Few sights are more inspired and inspiring than scores of flying fish suddenly bursting from the water, beating their tails furiously across the surface, taxiing for takeoff. Their “flights” are a unique sight known well to bluewater anglers, but if you look beneath the surface, so to speak, you’ll find that flyers are just plain cool in so many ways.
Flying Fish Do Not Fly
We’re talking about fish, silly, and fish don’t have wings, since fish — rather like pigs — can’t fly. However, one type of fish sure can glide like champs, and do so with fins evolved to serve as wings. Flying fishes’ pectoral fins are long, reinforced affairs that when locked open sure do look and act like wings, catching air and using the very same aerodynamics to stay aloft for long periods.
Flying Fish with Two or Four Wings
Flying fish really have no wings. But you know what we mean when talk about their “wings,” so check out the four-winged versions. That is, of at least 40 species worldwide, some have evolved secondary wings with pelvic fins, which are located behind the pectorals. Although smaller, the pelvic fins are still larger than would be normal and extend out just like the big pecs. The benefit, of course, would be additional lift. The effect, particularly when seen from a boat running offshore, looks for all the world like flying fish with four wings.
How Flying Fish Take Off
In terms of what in scientific circles is known as functional morphology, the flyer’s tail stands out. The forked tails of most fishes are homocercal, so they’re symmetrical with top and bottom lobes being mirror images. Take a look at the flyer. The fancy term for its tail is hypocercal. That’s because its ventral (lower) lobe is considerably longer than the upper lobe. The function of this comes into play when the speedy little devils start swimming fast beneath the waves for blast off as soon as they break the surface tension. Needing more speed to get airborne, that longer lower lobe gets cranking (to which any angler having watched flyers bursting out of the water can attest) for the needed thrust to catch air. Oh, and their ventral surface (their belly) is flattened to better catch air when aloft.
Flying Fish are Small and Speedy
Streamlined, torpedo-shaped flying fish can swim at speeds in excess of 35 mph. (They swim with their huge pectoral fins pressed tightly against their sides, not out, so they remain hydrodynamic.) For such a small fish, that’s a lot of speed. But they need that speed, requiring considerable velocity to break surface tension when they ascend for flight.

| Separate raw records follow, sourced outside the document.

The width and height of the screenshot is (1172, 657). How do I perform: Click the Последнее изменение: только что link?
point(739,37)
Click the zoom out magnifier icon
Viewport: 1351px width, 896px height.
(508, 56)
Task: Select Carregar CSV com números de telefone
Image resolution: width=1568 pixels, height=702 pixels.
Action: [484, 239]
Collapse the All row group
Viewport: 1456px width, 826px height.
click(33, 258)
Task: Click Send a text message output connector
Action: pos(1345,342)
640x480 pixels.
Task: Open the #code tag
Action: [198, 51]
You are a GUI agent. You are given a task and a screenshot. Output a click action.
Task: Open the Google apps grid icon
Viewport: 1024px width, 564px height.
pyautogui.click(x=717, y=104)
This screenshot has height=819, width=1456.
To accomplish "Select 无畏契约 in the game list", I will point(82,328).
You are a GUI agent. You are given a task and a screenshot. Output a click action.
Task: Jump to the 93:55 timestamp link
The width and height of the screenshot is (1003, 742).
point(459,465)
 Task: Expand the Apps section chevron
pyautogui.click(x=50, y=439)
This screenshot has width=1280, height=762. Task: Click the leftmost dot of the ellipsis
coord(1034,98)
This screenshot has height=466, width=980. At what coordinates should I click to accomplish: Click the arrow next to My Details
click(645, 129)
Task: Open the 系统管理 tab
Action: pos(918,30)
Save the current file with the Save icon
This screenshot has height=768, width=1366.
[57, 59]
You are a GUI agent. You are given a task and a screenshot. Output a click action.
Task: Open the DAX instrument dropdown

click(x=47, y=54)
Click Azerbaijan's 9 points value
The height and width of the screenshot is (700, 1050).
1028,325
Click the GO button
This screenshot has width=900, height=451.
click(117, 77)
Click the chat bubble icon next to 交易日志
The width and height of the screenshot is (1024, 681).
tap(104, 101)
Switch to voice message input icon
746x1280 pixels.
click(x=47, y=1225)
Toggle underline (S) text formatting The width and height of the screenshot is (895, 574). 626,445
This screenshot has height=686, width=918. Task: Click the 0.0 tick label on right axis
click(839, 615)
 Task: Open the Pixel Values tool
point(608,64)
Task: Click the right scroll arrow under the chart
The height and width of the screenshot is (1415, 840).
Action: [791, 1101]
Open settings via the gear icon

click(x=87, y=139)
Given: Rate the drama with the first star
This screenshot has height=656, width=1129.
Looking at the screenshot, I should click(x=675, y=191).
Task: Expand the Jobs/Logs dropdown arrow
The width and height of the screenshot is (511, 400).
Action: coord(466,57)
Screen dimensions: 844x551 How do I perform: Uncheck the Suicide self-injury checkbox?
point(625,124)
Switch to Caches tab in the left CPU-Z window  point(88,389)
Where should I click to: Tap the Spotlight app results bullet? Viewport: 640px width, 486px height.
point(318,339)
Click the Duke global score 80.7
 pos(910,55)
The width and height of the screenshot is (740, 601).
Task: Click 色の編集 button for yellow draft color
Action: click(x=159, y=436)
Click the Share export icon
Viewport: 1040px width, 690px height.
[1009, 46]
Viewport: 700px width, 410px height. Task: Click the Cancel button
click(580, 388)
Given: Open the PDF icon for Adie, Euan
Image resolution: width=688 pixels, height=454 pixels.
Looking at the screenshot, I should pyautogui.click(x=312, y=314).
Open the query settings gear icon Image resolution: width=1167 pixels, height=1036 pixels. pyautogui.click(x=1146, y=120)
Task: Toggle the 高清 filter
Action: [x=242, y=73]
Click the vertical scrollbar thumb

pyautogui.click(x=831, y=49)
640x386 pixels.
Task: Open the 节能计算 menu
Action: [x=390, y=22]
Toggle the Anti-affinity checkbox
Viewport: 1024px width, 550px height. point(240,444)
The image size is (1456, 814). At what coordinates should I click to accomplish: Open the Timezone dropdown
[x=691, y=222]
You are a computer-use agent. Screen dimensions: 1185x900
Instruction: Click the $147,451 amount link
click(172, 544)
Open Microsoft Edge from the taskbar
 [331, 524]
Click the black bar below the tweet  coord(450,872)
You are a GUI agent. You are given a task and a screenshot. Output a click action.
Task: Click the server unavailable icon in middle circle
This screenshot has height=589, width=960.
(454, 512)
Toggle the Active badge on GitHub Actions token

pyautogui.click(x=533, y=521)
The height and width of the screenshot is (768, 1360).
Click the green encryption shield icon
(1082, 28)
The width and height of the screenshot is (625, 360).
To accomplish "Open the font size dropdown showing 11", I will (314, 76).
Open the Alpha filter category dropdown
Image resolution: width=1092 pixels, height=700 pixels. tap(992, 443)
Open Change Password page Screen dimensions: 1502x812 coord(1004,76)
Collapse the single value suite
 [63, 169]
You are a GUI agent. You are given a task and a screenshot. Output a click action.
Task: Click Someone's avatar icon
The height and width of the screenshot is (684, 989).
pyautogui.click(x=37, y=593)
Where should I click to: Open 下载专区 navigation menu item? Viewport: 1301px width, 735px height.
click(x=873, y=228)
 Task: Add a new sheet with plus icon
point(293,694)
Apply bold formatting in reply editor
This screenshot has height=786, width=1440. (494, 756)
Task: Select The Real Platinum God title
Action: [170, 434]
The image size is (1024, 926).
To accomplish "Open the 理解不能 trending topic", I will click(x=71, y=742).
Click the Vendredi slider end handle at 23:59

How Far Can Flying Fish Glide?
Yes, poor Wilbur and Orville Wright’s historic flight of 120 feet can’t hold a candle to flying fish, which have been known to glide more than two football fields in a single flight. And if you want to figure touch-and-go flights — wherein flyers on a glide path come into contact with the water just enough to start beating their lower tail until fully airborne again — they’ve been known to manage to glide about a fifth of a mile before finally returning to the water. And when they catch a good wind, they can glide up to 20 feet above the water (and hope no large seabirds are watching).
Flying Fish Glide Like Birds
That’s right: Actual flying fish have been tested in a wind tunnel. No, they weren’t alive, since wind tunnels use wind and not water. But Korean scientists essentially stuffed fresh flyers to retain body shape and affixed their fins open, then did the math. Their testing showed great efficiency, making them as capable gliders as are many birds.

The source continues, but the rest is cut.